• Task goal: The result is the exact lines from the one containing "At what coordinates should I click to accomplish: Go" through the final line of the entries; leave out the pictures.
:: Dataset records
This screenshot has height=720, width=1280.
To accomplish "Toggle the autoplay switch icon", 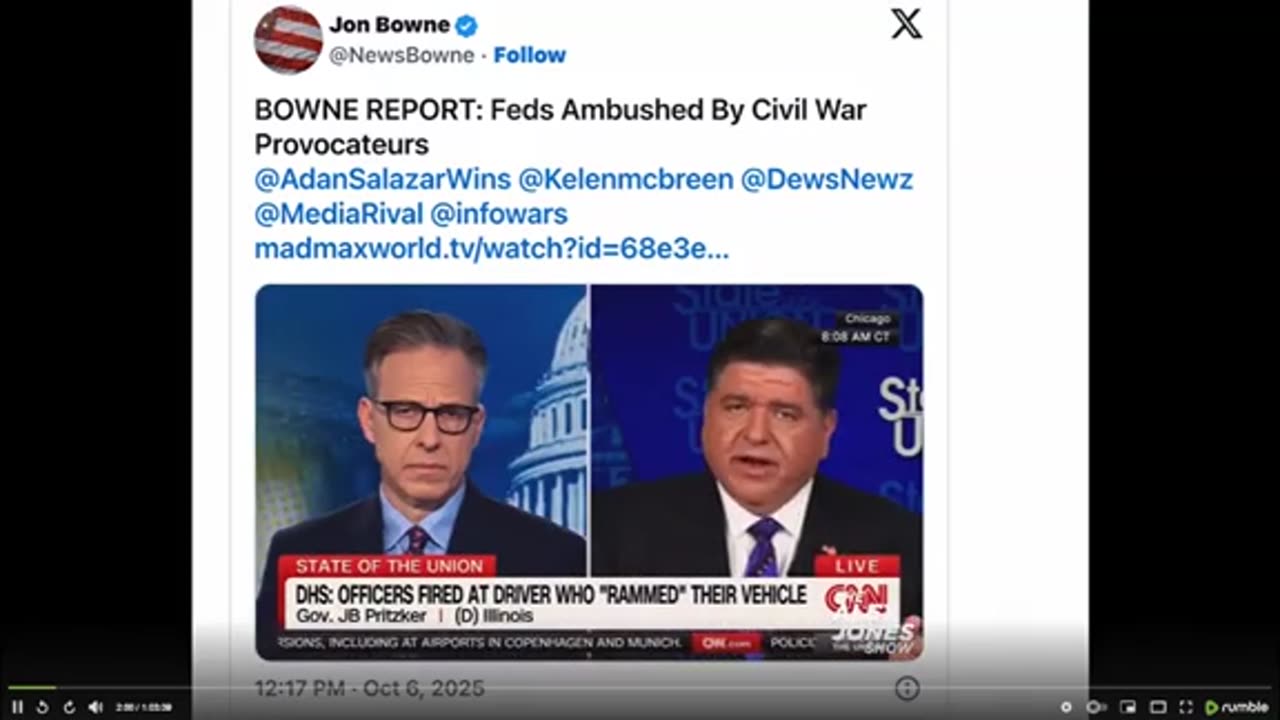I will pyautogui.click(x=1096, y=707).
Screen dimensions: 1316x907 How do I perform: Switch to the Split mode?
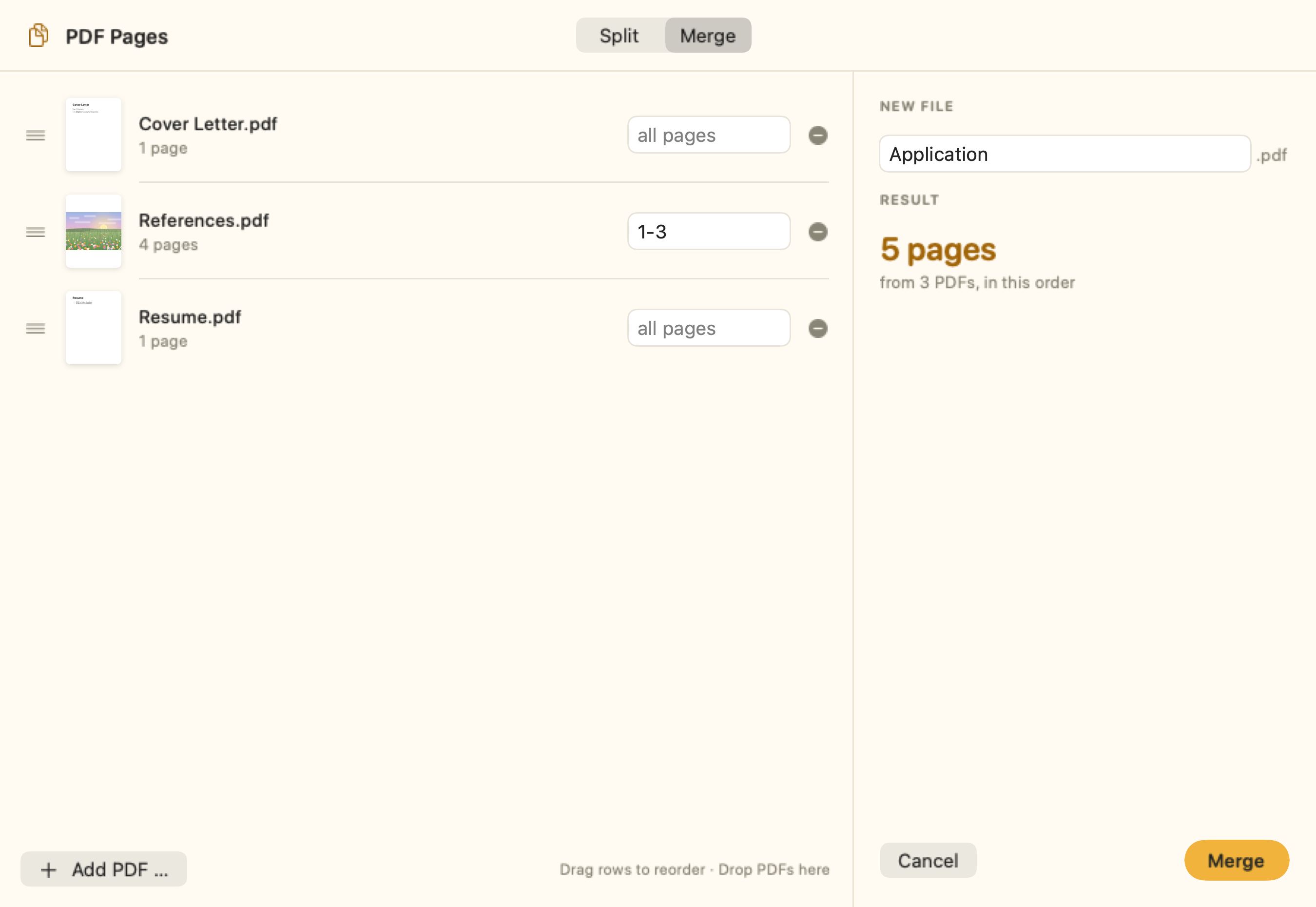tap(619, 35)
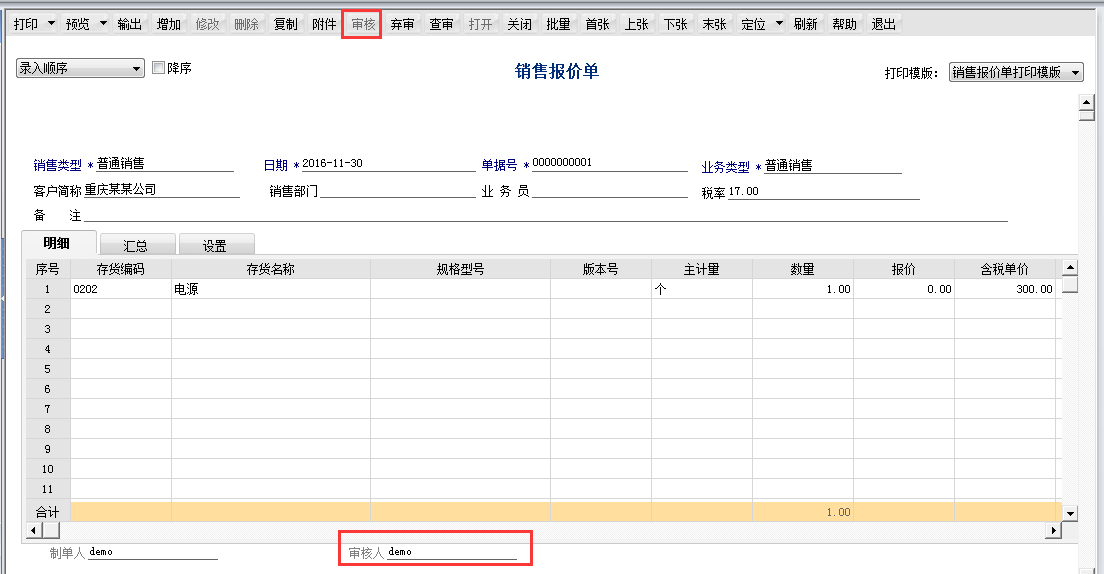Viewport: 1104px width, 574px height.
Task: Expand the 打印 print dropdown arrow
Action: pos(51,24)
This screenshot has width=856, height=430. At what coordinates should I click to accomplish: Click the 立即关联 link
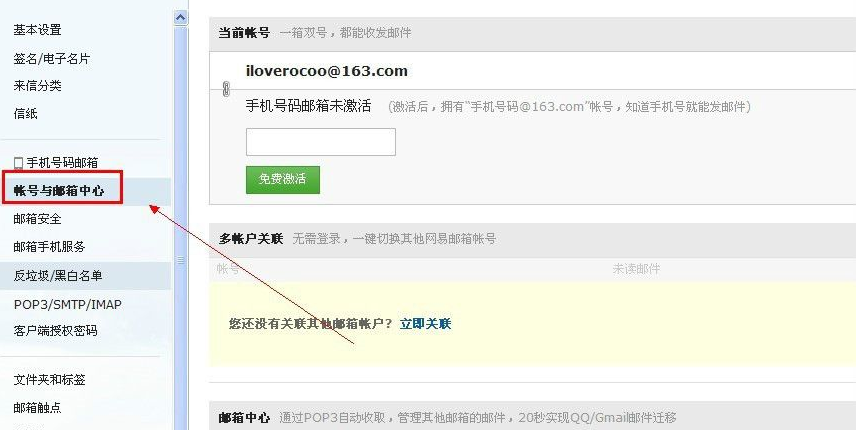coord(425,324)
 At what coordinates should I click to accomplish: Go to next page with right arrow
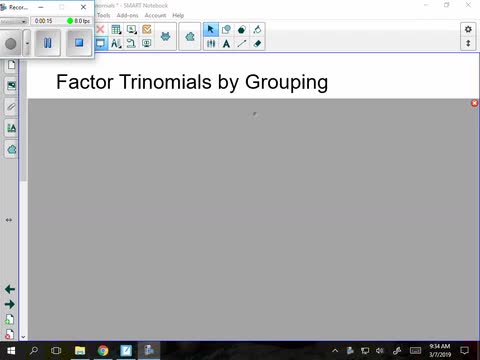(10, 304)
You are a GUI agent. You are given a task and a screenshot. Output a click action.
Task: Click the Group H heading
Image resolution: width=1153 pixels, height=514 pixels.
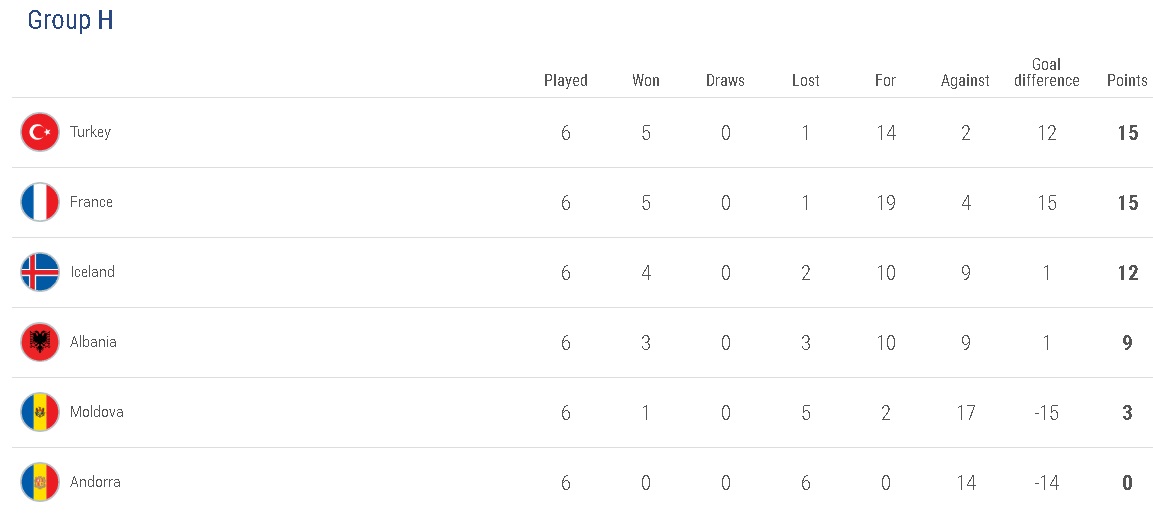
::::
• Problem solution:
 At what coordinates should I click to accomplish: Go to next page with right arrow
(10, 304)
You are a GUI agent. You are given a task and a screenshot. Output a click action.
Task: Click the Group H heading
Image resolution: width=1153 pixels, height=514 pixels.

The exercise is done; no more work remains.